Doesn't take any great scholar to tell you that.
Just open up your eyes and look around.
Fifty years ago, you could go and buy a coffee maker, and it would last you the rest of your life.
These days, you're lucky if you get six months out of it before it has problems.
Look at our political movements.
As Jim Goad said, wherever the crowd is, they got there too late and for the wrong reasons.
How many more of these political movements, of these subcultures do you need to see start out with all this promise, all of this hope, and just get flooded by people that just want to fight, that just want destruction.
And soon enough you have two sides fighting over garbage and completely ignoring the reason the fight was happening in the first place.
Look at our pop culture.
Look at our entertainment.
It's nothing but these stories that are so foundationally unfulfilling.
We go and we watch the movie or we play the video game and there's all this excitement, there's all of these special effects, but there's no catharsis.
There's no true psychodrama at the core of it, and we're left afterwards feeling cold and inadequate and desperate for more.
This world is broken, and one of the reasons for it being so broken is because we fear death.
Now I'm going to tell you three stories, three examples of what the fear of death does.

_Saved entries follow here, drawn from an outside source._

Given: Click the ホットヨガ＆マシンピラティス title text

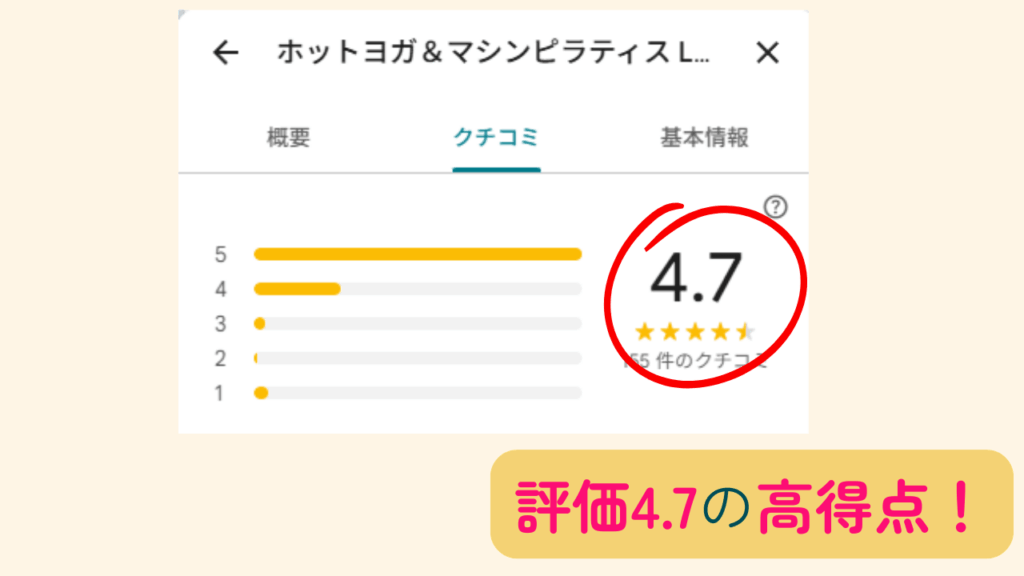Looking at the screenshot, I should coord(493,53).
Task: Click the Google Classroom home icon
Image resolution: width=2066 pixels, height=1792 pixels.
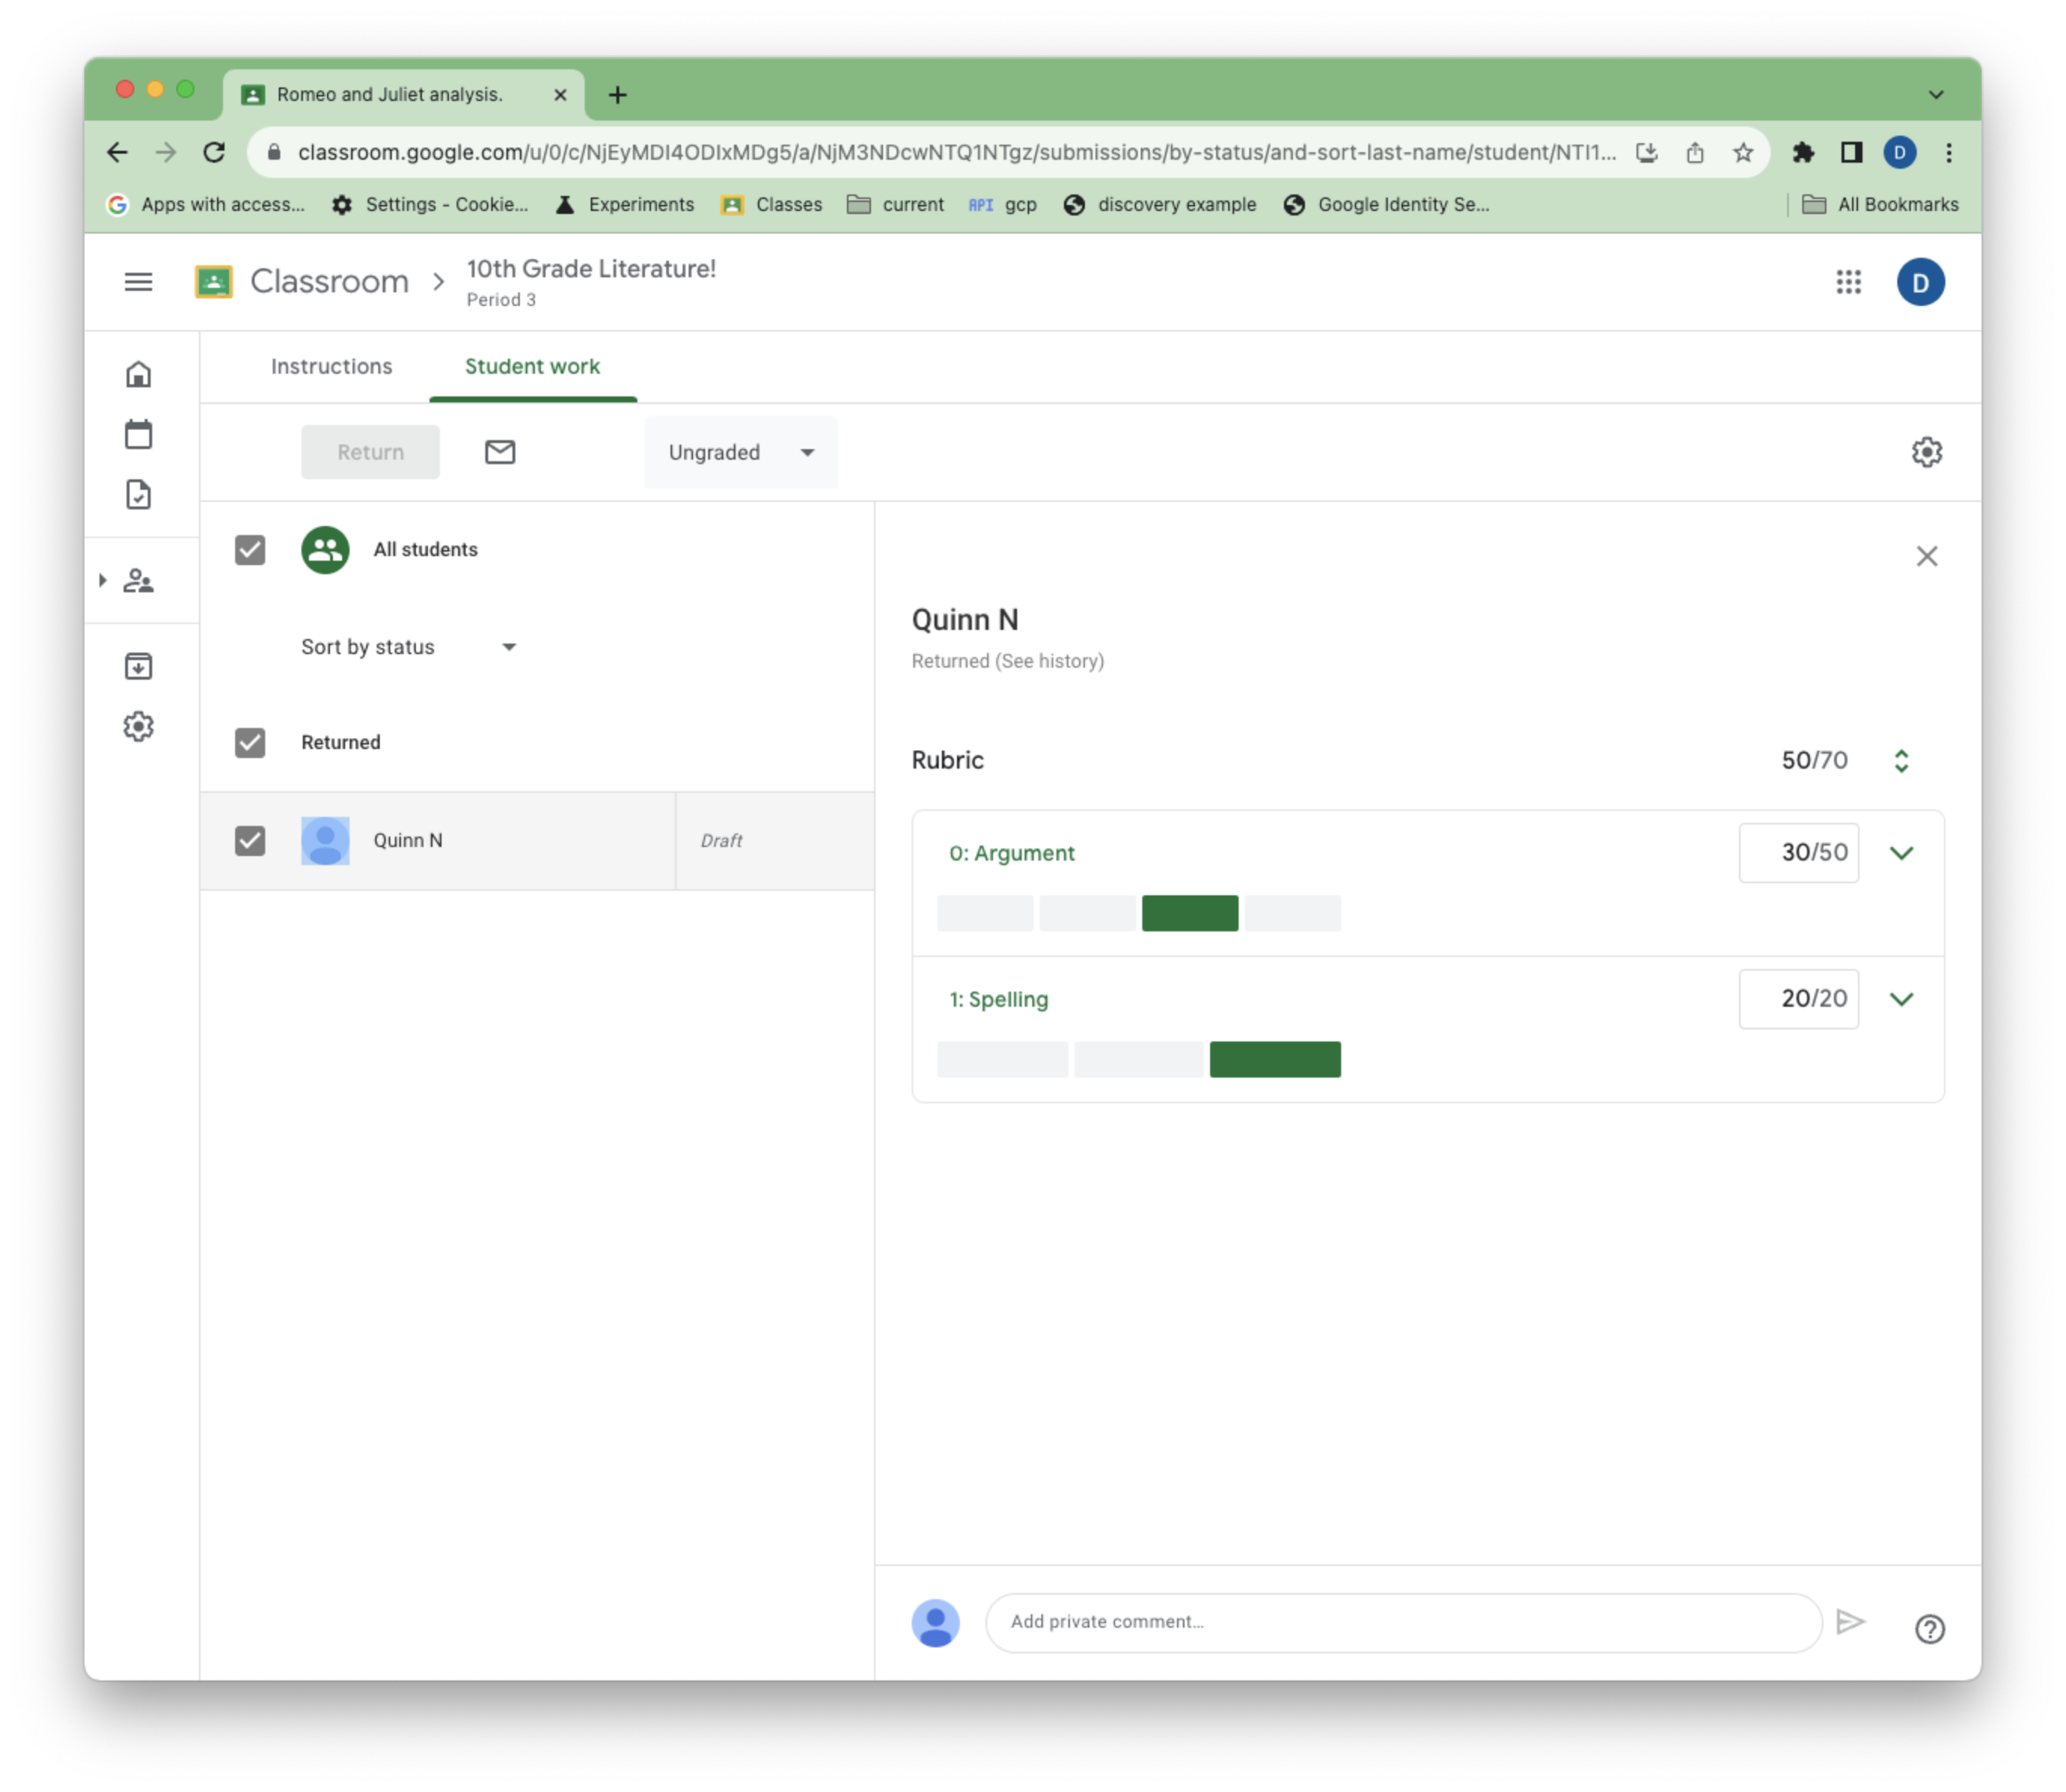Action: coord(139,375)
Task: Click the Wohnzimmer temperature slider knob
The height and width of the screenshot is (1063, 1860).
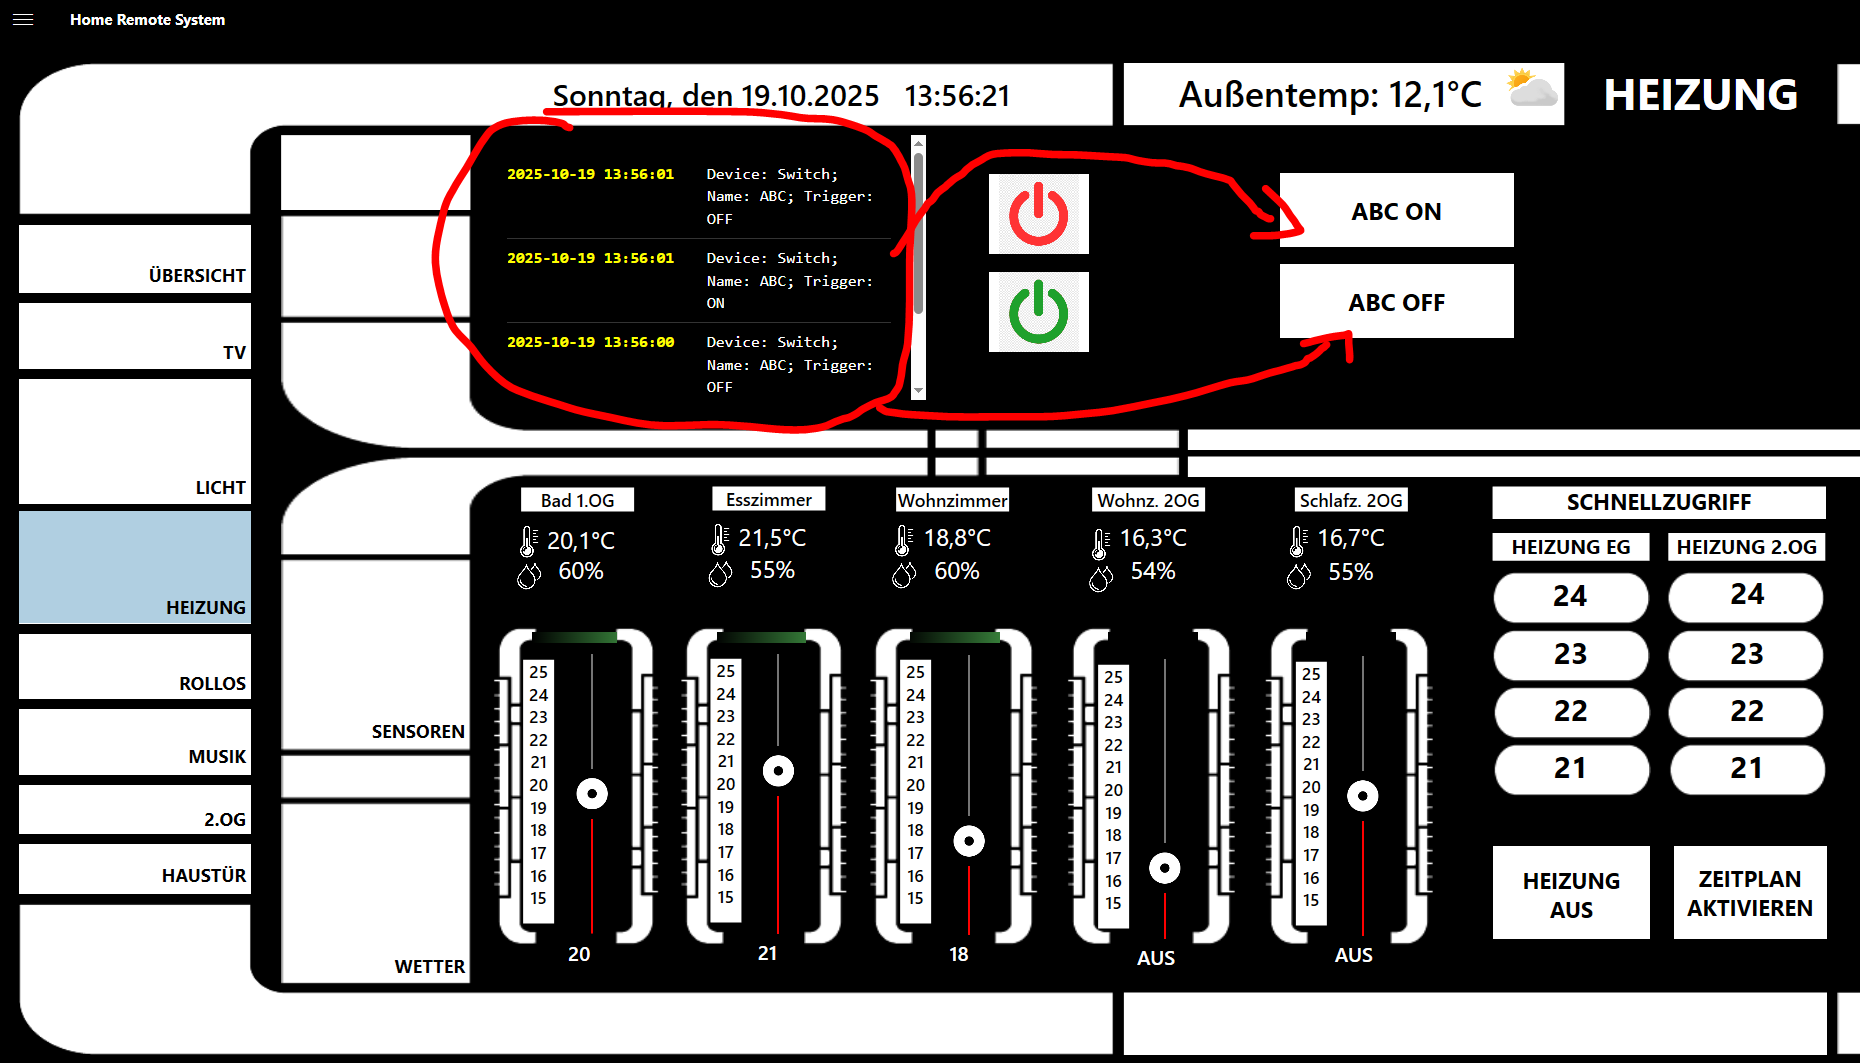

And the connection might not be obvious at first, but it will become apparent.
The first is the story of modern economics and about how we think we are above nature.
Now what have we been doing for the past really for the past eighty years, but it's become increasingly evident in the current era.
What do we do whenever there's an economic downturn?
Whenever people are getting laid off, whenever they can't afford to pay their mortgages well, we say what we need to do is increase spending.
Because if we increase spending, that's going to increase the number of jobs out there and those people will be hired again.
So we lower the interest rate, we make credit a lot cheaper, we give everybody a credit card so that they rush out and start buying brand new tech gadgets that they don't really need in the first place.
And the theory is that will give everybody a job.
But here's what happens when you make credit cheap for the consumer.
You also make credit cheap for the producer.
So you have all of these consumers with a bunch of cheap credit to go buy stuff.
If you're a producer, you borrow some money, you expand your operations, and you start producing more junk.
So none of the companies go out of business.
All of the companies have access to this cheap credit, they start producing more junk, and the consumers are buying more junk, and what happens because of this?
What happens is that quality drops.
The good companies to remain competitive with all the cheap companies, the shoddy companies, the flyby night operations that should have gone out of business, but don't because they've got cheap credit, to remain competitive with these companies that will not go bankrupt no matter how much they deserve to, the good companies need to lower their standards as well.
So it really doesn't matter if you buy a general electric coffee maker or if you buy some cheap knockoff from China.
They are both built to the lowest common denominator because this flooding of cheap credit denies.
It denies the forces of nature.
Sunrises, sunsets.
You have a bull economy, and you have a bear economy.
The forest grows and becomes dry, and a lightning strike starts a forest fire, clearing the way for the forest to grow anew.
Man, however, man thinks he is above such things.
That we don't need a forest fire, that we don't need a nighttime, that we don't need a bear market.
We are going to keep the economy in a perpetual bull market.
We are going to hop it up on uppers and keep it going.
And a brain dead zombie is what we have.
Let's talk about our psychodramas for a moment.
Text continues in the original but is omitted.